**Data for this exercise**

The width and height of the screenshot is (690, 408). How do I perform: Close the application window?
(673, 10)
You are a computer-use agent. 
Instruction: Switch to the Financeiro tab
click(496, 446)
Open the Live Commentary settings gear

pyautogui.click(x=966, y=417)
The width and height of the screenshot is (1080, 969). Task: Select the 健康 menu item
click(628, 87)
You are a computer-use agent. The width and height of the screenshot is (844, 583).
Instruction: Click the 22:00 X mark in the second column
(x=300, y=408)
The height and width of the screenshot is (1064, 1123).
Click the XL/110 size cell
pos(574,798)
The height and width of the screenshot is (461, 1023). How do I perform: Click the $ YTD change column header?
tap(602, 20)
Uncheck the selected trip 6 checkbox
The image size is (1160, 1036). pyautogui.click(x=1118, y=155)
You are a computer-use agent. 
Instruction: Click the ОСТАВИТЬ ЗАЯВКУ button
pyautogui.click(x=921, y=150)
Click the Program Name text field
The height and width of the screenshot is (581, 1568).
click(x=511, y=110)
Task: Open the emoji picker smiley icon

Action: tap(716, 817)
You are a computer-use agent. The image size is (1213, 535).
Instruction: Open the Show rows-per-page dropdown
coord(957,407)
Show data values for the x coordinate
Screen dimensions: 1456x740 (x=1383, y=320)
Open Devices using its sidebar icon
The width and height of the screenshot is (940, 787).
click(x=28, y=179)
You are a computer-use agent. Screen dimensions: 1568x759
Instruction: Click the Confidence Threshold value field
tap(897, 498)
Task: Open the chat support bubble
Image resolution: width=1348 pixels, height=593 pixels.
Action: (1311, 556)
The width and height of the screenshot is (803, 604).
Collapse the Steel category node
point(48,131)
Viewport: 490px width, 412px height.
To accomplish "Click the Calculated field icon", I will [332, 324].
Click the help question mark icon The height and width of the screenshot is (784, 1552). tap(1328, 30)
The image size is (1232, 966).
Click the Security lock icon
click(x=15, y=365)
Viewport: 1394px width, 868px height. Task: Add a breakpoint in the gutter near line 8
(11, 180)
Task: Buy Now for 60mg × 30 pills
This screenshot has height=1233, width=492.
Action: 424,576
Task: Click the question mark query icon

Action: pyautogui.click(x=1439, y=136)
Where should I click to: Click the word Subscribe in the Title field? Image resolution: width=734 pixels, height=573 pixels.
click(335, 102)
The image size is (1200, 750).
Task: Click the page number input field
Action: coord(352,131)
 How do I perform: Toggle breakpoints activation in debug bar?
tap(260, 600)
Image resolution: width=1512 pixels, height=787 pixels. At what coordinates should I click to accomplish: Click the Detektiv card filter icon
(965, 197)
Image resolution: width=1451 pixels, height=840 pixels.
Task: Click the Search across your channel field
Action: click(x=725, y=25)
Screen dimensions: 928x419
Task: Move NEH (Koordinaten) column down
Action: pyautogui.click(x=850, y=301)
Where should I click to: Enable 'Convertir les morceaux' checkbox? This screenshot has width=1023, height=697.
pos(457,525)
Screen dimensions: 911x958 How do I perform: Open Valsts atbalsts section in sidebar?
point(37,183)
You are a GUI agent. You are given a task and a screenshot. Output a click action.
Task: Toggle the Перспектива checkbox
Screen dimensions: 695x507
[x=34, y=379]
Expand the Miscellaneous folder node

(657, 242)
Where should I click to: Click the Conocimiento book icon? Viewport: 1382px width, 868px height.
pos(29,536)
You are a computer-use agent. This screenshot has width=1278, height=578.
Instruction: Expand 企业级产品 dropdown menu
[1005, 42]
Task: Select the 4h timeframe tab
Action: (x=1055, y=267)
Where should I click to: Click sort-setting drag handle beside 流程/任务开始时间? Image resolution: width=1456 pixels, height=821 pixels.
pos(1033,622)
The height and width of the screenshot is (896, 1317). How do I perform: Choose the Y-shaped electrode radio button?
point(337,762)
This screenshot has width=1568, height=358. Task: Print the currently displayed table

**Direction**
Could you write out every entry above word for word, without changing anything?

**Answer to this exercise**
The width and height of the screenshot is (690, 408). How do I perform: Close the application window?
(673, 10)
You are a computer-use agent. 
Instruction: Switch to the Financeiro tab
click(496, 446)
Open the Live Commentary settings gear

pyautogui.click(x=966, y=417)
The width and height of the screenshot is (1080, 969). Task: Select the 健康 menu item
click(628, 87)
You are a computer-use agent. The width and height of the screenshot is (844, 583).
Instruction: Click the 22:00 X mark in the second column
(x=300, y=408)
The height and width of the screenshot is (1064, 1123).
Click the XL/110 size cell
pos(574,798)
The height and width of the screenshot is (461, 1023). How do I perform: Click the $ YTD change column header?
tap(602, 20)
Uncheck the selected trip 6 checkbox
The image size is (1160, 1036). pyautogui.click(x=1118, y=155)
You are a computer-use agent. 
Instruction: Click the ОСТАВИТЬ ЗАЯВКУ button
pyautogui.click(x=921, y=150)
Click the Program Name text field
The height and width of the screenshot is (581, 1568).
click(x=511, y=110)
Task: Open the emoji picker smiley icon

Action: tap(716, 817)
You are a computer-use agent. The image size is (1213, 535).
Instruction: Open the Show rows-per-page dropdown
coord(957,407)
Show data values for the x coordinate
Screen dimensions: 1456x740 (x=1383, y=320)
Open Devices using its sidebar icon
The width and height of the screenshot is (940, 787).
click(x=28, y=179)
You are a computer-use agent. Screen dimensions: 1568x759
Instruction: Click the Confidence Threshold value field
tap(897, 498)
Task: Open the chat support bubble
Image resolution: width=1348 pixels, height=593 pixels.
Action: (1311, 556)
The width and height of the screenshot is (803, 604).
Collapse the Steel category node
point(48,131)
Viewport: 490px width, 412px height.
To accomplish "Click the Calculated field icon", I will [332, 324].
Click the help question mark icon The height and width of the screenshot is (784, 1552). tap(1328, 30)
The image size is (1232, 966).
Click the Security lock icon
click(x=15, y=365)
Viewport: 1394px width, 868px height. Task: Add a breakpoint in the gutter near line 8
(11, 180)
Task: Buy Now for 60mg × 30 pills
This screenshot has height=1233, width=492.
Action: 424,576
Task: Click the question mark query icon

Action: pyautogui.click(x=1439, y=136)
Where should I click to: Click the word Subscribe in the Title field? Image resolution: width=734 pixels, height=573 pixels.
click(335, 102)
The image size is (1200, 750).
Task: Click the page number input field
Action: coord(352,131)
 How do I perform: Toggle breakpoints activation in debug bar?
tap(260, 600)
Image resolution: width=1512 pixels, height=787 pixels. At what coordinates should I click to accomplish: Click the Detektiv card filter icon
(965, 197)
Image resolution: width=1451 pixels, height=840 pixels.
Task: Click the Search across your channel field
Action: click(x=725, y=25)
Screen dimensions: 928x419
Task: Move NEH (Koordinaten) column down
Action: pyautogui.click(x=850, y=301)
Where should I click to: Enable 'Convertir les morceaux' checkbox? This screenshot has width=1023, height=697.
pos(457,525)
Screen dimensions: 911x958 How do I perform: Open Valsts atbalsts section in sidebar?
point(37,183)
You are a GUI agent. You are given a task and a screenshot. Output a click action.
Task: Toggle the Перспектива checkbox
Screen dimensions: 695x507
[x=34, y=379]
Expand the Miscellaneous folder node

(657, 242)
Where should I click to: Click the Conocimiento book icon? Viewport: 1382px width, 868px height.
pos(29,536)
You are a computer-use agent. This screenshot has width=1278, height=578.
Instruction: Expand 企业级产品 dropdown menu
[1005, 42]
Task: Select the 4h timeframe tab
Action: (x=1055, y=267)
Where should I click to: Click sort-setting drag handle beside 流程/任务开始时间? Image resolution: width=1456 pixels, height=821 pixels.
pos(1033,622)
The height and width of the screenshot is (896, 1317). How do I perform: Choose the Y-shaped electrode radio button?
point(337,762)
This screenshot has width=1568, height=358. Task: Print the currently displayed table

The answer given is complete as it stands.